Across Europe governments - and oppositions - are in trouble over the political and economic implications of the rapid transition to mass higher education.
In just a few years aspirations have turned to expectations and - despite discreet efforts to dampen demand in the United Kingdom - a university education is likely to remain a touchstone of status for Europe's increasingly affluent middle classes.
The issue that continues to dog the politicians, whether in the UK, France, Germany or Iberia, is how to finance universities to keep pace with demand without short changing those aspiring students with a shoddy, low-quality university experience.
The solutions vary but each is well known, well researched, and just as difficult to espouse for politicians with an eye on the electorate.
To borrow a phrase from the era in which the numbers boom began, the politicians are "frit". Already the new Socialist government in Portugal has announced it is to suspend the outgoing Social Democrat fees law which provoked student anger but would have underwritten expansion that has already taken place. The Irish government has decided to abolish fees, but the universities are increasingly worried about their future income.
The French government may have embarked on the "national consultation" promised by Jacques Chirac during his election campaign. But, opening the initiative at Cergy-Pontoise University in the Paris suburbs, Francois Bayrou's plea for a "change of method" placed the onus for initiating reform firmly on the universities.
"Nothing changes in the universities because the decisions are always taken at the top," he complained, calling instead for students and academics to come up with proposals. Student unions, university presidents and academics have been asked to submit written contributions within a fortnight.
Elsewhere in Europe the crisis has plumbed even greater depths. In Greece the university chancellors have told Mr Papandreou's government that enough is enough, that no money means closure rather than a continued decline in the quality of the sector.
Here, as Brian Roper points out below, no party is going to pick up the bill for publicly-funded expansion. The Conservatives saw the power of the middle-class postbag when the late Lord Joseph tried to reintroduce means-testing to tuition fees, and neither of the main opposition parties are likely to risk alienating hard won, middle-class support when the inevitable crunch comes at the ballot box.
In the almost universal drive to minimise personal taxation, they calculate (rightly) that taxpayers would rebel at the tax levels needed to provide an open-ended public subsidy for an expanding system. Equally, a shift of the burden to the ultimate beneficiaries, those students who by virtue of the level of their education are likely to become part of the same middl- class constituency, is fraught with electoral difficulties.
Damned if they do and damned if they don't, the temptation for the politicians to sit on their hands is beguiling.
But how much longer can the issue be evaded? In Greece, surely, not long. There is already a tradition for the higher social groups to send their offspring across Europe to avoid the inadequacies of the state system at home. It is only a matter of time - and business acumen - before the private sector eventually emerges in Athens despite the reluctance of the government.

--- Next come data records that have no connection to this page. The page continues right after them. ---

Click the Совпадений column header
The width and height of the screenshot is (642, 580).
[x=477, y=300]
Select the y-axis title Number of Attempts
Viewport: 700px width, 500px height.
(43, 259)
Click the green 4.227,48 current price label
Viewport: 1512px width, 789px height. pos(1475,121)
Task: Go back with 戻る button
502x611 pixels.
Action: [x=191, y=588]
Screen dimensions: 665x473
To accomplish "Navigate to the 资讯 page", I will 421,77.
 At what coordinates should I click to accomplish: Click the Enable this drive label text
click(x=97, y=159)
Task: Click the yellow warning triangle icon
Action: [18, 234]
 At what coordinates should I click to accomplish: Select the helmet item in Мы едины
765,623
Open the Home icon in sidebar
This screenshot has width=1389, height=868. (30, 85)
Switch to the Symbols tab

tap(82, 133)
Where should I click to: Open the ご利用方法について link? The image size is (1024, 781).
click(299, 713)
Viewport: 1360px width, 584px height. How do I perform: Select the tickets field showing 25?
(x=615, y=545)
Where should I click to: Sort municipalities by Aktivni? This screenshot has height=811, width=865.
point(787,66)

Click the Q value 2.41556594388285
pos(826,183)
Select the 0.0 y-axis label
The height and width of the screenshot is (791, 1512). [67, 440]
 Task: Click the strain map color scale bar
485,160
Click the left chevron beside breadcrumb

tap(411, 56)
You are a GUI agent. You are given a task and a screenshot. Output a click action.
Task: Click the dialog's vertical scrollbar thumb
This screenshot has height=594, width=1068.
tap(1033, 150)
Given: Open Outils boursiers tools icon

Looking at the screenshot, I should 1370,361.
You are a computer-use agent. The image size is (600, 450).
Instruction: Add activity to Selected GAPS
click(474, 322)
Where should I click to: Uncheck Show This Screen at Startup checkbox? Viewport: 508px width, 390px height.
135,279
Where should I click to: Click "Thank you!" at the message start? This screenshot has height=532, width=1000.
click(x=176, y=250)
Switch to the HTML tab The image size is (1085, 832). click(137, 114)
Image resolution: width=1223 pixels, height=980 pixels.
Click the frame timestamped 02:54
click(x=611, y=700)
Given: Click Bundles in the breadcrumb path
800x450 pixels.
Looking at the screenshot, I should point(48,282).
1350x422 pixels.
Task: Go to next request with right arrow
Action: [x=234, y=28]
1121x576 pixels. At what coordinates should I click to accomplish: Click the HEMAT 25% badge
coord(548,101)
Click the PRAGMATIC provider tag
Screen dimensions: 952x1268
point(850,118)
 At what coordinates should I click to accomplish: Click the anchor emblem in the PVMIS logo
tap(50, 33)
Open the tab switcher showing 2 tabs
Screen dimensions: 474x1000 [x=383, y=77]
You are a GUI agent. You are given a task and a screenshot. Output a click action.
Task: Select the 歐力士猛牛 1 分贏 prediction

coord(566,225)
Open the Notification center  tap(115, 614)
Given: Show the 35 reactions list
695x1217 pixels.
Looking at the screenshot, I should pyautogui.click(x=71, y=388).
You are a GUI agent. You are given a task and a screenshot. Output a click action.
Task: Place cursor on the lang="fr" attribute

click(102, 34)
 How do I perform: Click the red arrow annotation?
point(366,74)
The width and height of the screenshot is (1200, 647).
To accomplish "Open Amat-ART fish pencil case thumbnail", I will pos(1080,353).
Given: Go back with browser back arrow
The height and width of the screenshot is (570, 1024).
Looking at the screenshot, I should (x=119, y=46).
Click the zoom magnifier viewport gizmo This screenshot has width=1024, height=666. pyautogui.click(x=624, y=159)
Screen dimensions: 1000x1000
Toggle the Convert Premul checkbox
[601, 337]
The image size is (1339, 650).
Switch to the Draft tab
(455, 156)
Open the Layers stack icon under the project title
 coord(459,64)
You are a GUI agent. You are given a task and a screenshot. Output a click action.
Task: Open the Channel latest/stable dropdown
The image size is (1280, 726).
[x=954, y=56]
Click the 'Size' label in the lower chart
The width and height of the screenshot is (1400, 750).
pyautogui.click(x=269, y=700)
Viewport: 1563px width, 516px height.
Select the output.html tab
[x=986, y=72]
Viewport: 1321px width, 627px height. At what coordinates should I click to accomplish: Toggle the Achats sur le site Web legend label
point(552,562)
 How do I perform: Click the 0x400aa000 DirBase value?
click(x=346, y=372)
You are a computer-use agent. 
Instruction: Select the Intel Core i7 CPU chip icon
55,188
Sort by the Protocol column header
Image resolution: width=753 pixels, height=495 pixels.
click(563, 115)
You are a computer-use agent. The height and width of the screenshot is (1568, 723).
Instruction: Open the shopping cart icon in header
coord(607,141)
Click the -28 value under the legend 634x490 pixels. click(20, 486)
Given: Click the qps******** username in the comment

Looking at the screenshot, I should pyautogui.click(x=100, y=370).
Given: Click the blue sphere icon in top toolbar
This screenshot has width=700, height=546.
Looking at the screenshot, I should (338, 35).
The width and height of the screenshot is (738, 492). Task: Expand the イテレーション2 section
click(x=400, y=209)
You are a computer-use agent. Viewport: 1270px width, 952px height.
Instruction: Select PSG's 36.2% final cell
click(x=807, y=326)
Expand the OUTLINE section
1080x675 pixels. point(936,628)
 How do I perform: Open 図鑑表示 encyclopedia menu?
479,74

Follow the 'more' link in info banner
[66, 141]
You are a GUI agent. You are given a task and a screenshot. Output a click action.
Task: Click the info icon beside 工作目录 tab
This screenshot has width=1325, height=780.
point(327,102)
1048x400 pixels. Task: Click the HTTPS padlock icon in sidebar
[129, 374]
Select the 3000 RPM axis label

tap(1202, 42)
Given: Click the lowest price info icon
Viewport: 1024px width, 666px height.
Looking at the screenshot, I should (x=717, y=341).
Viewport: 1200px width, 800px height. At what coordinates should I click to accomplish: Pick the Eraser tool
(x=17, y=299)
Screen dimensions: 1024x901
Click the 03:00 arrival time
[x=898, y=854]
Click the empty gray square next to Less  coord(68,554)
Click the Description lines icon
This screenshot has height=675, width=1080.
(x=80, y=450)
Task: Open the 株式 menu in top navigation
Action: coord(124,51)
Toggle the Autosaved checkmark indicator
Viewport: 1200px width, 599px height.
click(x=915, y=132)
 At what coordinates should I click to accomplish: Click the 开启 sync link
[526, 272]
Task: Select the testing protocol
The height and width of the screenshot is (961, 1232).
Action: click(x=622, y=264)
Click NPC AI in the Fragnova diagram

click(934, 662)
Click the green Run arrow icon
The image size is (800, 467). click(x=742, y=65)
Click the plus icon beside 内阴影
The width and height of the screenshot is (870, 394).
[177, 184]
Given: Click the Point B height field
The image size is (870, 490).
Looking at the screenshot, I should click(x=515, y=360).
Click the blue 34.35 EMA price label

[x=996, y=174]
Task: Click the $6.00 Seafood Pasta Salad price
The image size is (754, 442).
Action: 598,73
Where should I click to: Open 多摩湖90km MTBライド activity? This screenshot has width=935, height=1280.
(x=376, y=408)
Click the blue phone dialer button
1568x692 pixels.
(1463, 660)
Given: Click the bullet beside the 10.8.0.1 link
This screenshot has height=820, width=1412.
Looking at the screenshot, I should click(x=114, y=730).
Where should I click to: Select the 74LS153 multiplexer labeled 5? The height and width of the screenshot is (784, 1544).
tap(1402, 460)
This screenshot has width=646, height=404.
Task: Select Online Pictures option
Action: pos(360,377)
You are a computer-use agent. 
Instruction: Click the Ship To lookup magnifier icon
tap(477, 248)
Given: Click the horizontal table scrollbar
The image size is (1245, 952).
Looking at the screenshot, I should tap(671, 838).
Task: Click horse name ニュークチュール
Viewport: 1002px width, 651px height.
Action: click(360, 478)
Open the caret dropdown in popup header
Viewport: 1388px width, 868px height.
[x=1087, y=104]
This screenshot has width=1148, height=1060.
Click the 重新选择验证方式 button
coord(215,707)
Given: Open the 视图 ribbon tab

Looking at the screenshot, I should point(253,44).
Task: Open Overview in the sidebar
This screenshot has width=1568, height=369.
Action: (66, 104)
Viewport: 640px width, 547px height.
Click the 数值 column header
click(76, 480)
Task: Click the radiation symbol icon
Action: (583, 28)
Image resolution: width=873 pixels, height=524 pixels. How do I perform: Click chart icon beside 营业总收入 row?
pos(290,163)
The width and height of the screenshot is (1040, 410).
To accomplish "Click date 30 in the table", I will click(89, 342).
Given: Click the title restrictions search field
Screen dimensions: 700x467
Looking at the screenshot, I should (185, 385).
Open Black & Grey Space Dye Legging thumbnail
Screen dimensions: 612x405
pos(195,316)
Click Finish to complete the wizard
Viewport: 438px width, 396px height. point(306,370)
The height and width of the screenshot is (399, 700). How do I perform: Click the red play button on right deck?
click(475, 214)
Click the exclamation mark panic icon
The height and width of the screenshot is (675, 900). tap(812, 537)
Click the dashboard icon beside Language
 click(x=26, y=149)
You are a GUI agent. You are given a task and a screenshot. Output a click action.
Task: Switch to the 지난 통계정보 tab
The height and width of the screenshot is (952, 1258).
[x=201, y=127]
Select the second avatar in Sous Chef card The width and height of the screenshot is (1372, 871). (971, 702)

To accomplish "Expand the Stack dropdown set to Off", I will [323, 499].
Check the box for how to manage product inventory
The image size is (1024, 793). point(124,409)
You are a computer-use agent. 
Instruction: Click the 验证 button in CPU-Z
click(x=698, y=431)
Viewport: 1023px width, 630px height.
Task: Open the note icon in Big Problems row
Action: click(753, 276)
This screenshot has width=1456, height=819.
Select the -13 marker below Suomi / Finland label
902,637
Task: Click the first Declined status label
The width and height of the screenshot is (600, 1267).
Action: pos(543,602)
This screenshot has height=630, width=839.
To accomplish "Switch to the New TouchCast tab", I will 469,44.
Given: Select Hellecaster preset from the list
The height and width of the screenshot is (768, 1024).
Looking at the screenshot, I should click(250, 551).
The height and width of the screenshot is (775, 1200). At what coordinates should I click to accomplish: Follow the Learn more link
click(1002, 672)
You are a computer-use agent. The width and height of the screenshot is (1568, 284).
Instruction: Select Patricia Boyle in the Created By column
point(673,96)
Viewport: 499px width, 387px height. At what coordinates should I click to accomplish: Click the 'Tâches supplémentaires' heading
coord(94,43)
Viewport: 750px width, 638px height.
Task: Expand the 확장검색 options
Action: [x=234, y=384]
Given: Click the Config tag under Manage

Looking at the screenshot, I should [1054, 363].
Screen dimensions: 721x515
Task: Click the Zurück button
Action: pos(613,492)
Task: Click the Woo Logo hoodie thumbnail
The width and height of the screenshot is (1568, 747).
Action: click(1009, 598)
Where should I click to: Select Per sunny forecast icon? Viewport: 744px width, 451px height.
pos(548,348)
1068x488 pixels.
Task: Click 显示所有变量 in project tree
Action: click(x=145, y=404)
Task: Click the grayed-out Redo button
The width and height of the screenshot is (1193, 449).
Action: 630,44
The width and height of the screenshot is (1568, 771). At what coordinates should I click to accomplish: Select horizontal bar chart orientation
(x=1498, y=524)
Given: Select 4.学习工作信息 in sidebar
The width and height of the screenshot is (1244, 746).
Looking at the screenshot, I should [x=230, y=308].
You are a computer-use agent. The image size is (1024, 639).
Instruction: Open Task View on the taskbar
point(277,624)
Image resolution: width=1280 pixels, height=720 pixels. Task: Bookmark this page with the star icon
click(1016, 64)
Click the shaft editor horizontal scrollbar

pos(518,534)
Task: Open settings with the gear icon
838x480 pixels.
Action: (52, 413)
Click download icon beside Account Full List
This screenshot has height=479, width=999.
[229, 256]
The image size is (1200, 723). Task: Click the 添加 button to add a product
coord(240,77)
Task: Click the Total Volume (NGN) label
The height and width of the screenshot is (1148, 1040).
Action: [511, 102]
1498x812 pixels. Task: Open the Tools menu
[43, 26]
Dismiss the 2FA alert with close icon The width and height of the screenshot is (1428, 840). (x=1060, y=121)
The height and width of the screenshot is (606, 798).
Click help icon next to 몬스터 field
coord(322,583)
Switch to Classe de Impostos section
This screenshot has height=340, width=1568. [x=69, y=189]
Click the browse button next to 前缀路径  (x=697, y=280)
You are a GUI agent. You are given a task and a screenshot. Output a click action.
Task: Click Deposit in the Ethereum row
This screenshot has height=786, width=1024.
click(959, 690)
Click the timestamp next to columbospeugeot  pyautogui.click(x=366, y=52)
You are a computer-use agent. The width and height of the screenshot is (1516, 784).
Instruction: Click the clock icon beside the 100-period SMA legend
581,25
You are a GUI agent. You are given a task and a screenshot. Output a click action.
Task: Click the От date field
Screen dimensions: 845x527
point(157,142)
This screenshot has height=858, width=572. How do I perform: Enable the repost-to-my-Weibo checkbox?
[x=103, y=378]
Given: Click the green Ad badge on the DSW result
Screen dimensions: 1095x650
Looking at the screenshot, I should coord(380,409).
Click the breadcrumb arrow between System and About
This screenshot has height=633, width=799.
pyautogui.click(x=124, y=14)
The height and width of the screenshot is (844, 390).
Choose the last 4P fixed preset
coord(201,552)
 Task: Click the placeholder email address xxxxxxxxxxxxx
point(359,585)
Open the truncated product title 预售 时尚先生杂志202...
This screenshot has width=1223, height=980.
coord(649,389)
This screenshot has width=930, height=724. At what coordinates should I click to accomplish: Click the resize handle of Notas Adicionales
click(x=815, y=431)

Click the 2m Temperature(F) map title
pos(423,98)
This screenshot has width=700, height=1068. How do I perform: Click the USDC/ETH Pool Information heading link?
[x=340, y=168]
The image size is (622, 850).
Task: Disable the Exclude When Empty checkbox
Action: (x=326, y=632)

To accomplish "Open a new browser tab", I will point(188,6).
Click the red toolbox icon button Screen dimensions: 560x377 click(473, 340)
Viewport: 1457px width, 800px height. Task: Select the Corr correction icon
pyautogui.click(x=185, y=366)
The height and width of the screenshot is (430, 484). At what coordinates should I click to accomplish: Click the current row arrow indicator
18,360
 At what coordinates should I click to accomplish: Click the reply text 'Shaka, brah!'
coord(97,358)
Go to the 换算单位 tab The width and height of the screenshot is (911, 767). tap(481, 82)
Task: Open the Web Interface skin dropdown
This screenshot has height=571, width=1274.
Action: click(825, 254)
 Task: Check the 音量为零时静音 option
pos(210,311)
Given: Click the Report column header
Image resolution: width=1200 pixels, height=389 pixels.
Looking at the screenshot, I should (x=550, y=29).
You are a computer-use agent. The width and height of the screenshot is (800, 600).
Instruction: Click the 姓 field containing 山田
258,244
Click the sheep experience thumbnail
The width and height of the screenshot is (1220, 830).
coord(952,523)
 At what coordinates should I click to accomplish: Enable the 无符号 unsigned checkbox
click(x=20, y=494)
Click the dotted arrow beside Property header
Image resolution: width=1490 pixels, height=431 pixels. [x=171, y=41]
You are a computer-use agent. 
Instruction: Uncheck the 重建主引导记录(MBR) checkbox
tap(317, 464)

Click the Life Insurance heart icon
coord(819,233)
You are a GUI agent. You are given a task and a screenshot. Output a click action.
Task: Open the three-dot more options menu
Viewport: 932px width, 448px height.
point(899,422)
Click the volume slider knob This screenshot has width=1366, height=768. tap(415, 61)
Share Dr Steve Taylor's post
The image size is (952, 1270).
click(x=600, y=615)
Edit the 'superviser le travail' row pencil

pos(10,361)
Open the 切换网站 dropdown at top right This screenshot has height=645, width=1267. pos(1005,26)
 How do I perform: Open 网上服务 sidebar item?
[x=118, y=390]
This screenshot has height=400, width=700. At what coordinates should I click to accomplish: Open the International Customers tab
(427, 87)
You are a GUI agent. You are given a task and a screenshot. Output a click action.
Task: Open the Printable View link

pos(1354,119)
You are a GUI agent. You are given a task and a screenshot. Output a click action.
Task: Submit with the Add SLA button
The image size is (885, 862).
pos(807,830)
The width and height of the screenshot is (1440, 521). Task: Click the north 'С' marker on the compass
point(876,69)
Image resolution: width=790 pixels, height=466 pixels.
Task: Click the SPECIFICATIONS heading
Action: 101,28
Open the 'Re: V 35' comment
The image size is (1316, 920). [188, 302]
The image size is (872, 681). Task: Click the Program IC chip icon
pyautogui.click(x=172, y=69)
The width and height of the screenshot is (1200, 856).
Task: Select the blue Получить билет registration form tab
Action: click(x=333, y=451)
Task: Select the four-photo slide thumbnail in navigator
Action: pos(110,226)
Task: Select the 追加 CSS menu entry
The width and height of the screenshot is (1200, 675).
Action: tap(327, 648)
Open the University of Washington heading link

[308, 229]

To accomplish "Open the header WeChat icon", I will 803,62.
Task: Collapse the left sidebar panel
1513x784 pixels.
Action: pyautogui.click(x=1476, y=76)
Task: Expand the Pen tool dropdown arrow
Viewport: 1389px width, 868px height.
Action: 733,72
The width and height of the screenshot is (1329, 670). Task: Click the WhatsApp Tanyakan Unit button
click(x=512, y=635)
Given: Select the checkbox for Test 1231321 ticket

In Spain and Portugal the private sector is already acting as a safety valve for the affluent who regard a university education, particularly in the rapid growth area of business studies, as a final stage in the grooming process for a social elite.
In the absence of political resolve, the spectre looms of a growing private sector in many parts of Europe, some of it of questionable quality, siphoning off the brightest or the richest students, or both, while state universities spiral downwards into impoverished, under-resourced mediocrity or worse.
That way no one wins, except perhaps the politicians who will seek to slither out of responsibility for the consequences of their failure to act.